PROBLEMS TO SOLVE:
1) Quote the passage on debt cycles and productivity word for word. Start at "Swings around this" and stop after "credit system works.".
2) Continue the passage on debt cycles and productivity, picking up after its final sentence.

EXCERPT PROVIDED:

--- START ---

By overlaying the archetypical short-term debt cycle on top of the archetypical long-term debt cycle and overlaying them both on top of the productivity trend line, one can derive a good template for tracking most economic/market movements.

1.) Productivity Growth

Real per capita GDP has increased at an average rate of ~2% over the last 100 years and hasn’t varied a lot from that. This is because, over time, knowledge increases, which in turn raises productivity and living standards. Over the very long run, there is relatively little variation from the 2% trend line. Even the Great Depression looks rather small. As a result, we can be relatively confident that, with time, the economy will get back on track. However, up close, these variations from trend can be enormous. For example, typically in depressions the peak-to-trough declines in real economic activity are around 20%, the destruction of financial wealth is typically more than 50%, and equity prices typically decline by roughly 80%.

Swings around this trend are not primarily due to expansions and contractions in knowledge. For example, the Great Depression didn’t occur because people forgot how to efficiently produce, and it wasn’t set off by war or drought. All the elements that make the economy buzz were there, yet it stagnated. So why didn’t the idle factories simply hire the unemployed to utilize the abundant resources in order to produce prosperity? These cycles are not due to events beyond our control (i.e. natural disasters). They are due to human nature and the way the credit system works.

Most importantly, major swings around the trend are due to the expansions and contractions in credit (i.e. credit cycles). A cycle is nothing more than a logical sequence of events leading to a repetitious pattern. In a market-based economy, cycles of expansions and contractions in credit drive economic cycles, and they occur for perfectly logical reasons.

Prosperity exists when the economy is operating at a high level of capacity: in other words, when demand is pressing up against a pre-existing level of capacity. At such times, business profits are good, and unemployment is low. The longer these conditions persist, the more capacity will be increased, typically financed by credit growth. Declining demand creates a condition of low capacity utilization; as a result, business profits are bad, and unemployment is high. The longer these conditions exist, the more cost-cutting (i.e. restructuring) will occur, typically including debt and equity write-downs. Therefore, prosperity equals high demand, and in our credit-based economy, strong demand equals strong real credit growth; conversely, deleveraging equals low demand, and hence lower and falling real credit growth. Contrary to now-popular thinking, recessions and depressions do not develop because of productivity (i.e. inabilities to produce efficiently); they develop from declines in demand, typically due to a fall-off in credit creation.


Money is what you settle your payments with. Some people mistakenly believe that money is whatever will buy you goods and services, whether that’s dollar bills or simply a promise to pay (i.e. whether it’s a credit card or an account at the local grocery). When a department store gives you merchandise in return for your signature on a credit card form, is that signature money? No, because you did not settle the transaction. Rather, you promised to pay money. So you created credit, which is a promise to pay money.

--- END ---

Records from a collection
--- START ---

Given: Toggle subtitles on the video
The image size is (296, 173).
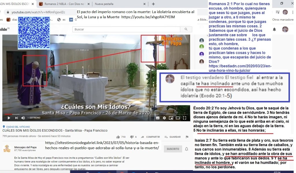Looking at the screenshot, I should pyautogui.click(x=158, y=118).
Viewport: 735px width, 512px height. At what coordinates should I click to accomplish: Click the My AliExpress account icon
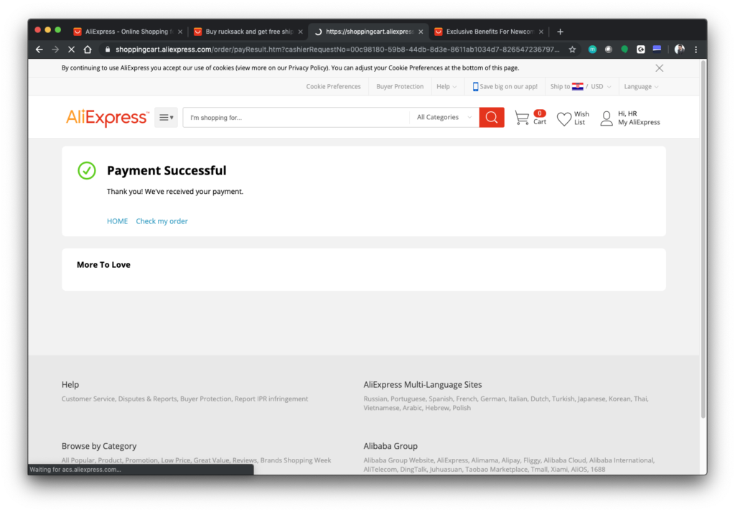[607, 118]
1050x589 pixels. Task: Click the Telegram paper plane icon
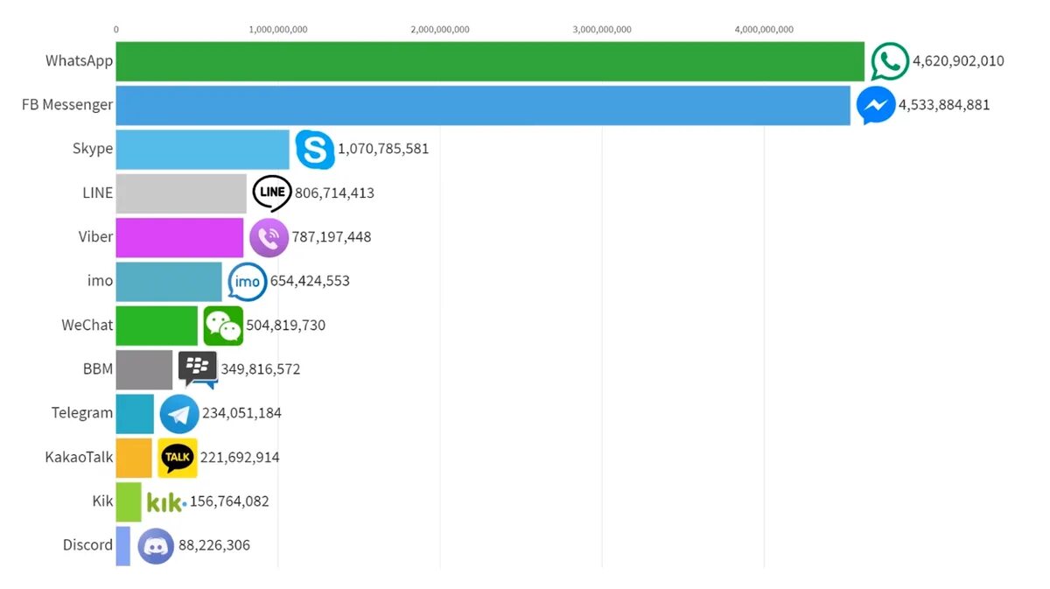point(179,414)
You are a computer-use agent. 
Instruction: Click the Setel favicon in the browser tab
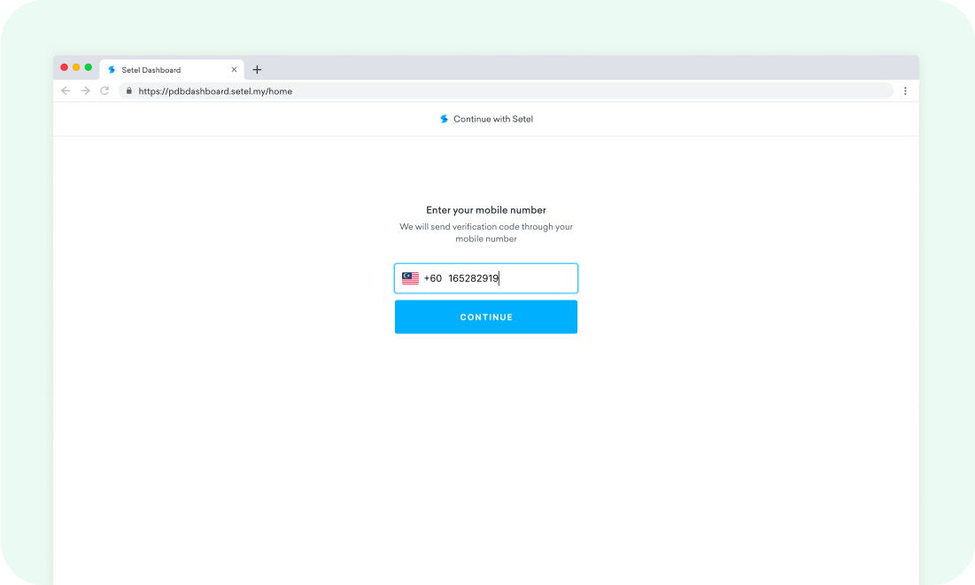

--- END ---

OUTPUTS:
1)
Swings around this trend are not primarily due to expansions and contractions in knowledge. For example, the Great Depression didn’t occur because people forgot how to efficiently produce, and it wasn’t set off by war or drought. All the elements that make the economy buzz were there, yet it stagnated. So why didn’t the idle factories simply hire the unemployed to utilize the abundant resources in order to produce prosperity? These cycles are not due to events beyond our control (i.e. natural disasters). They are due to human nature and the way the credit system works.

2)
The Federal Reserve has chosen to define “money” in terms of aggregates (i.e. currency plus various forms of credit – M1, M2, etc.), but this is misleading. Virtually all of what they call money is credit (i.e. promises to deliver money) rather than money itself. The total amount of debt in the U.S. is about $50 trillion and the total amount of money (i.e. currency and reserves) in existence is about $3 trillion. So, if we were to use these numbers as a guide, the amount of promises to deliver money (i.e. debt) is roughly 15 times the amount of money there is to deliver. The main point is that most people buy things with credit and don’t pay much attention to what they are promising to deliver and where they are going to get it from, so there is much less money than obligations to deliver it.


As mentioned, credit is the promise to deliver money, and credit spends just like money. While credit and money spend just as easily, when you pay with money the transaction is settled; but if you pay with credit, the payment has yet to be made.

There are two ways demand can increase: with credit or without it. Of course, it’s far easier to stimulate demand with credit than without it. For example, in an economy in which there is no credit, if I want to buy a good or service I would have to exchange it for a comparably valued good or service of my own. Therefore, the only way I can increase what I own and the economy as a whole can grow is through increased production. As a result, in an economy without credit, the growth in demand is constrained by the growth in production. This tends to reduce the occurrence of boom-bust cycles, but it also reduces both the efficiency that leads to high prosperity and severe deleveraging (i.e. it tends to produce lower swings around the productivity growth trend line of about 2%).

By contrast, in an economy in which credit is readily available, I can acquire goods and services without giving up any of my own. A bank will lend the money on my pledge to repay, secured by my existing assets and future earnings. For these reasons credit and spending can grow faster than money and income.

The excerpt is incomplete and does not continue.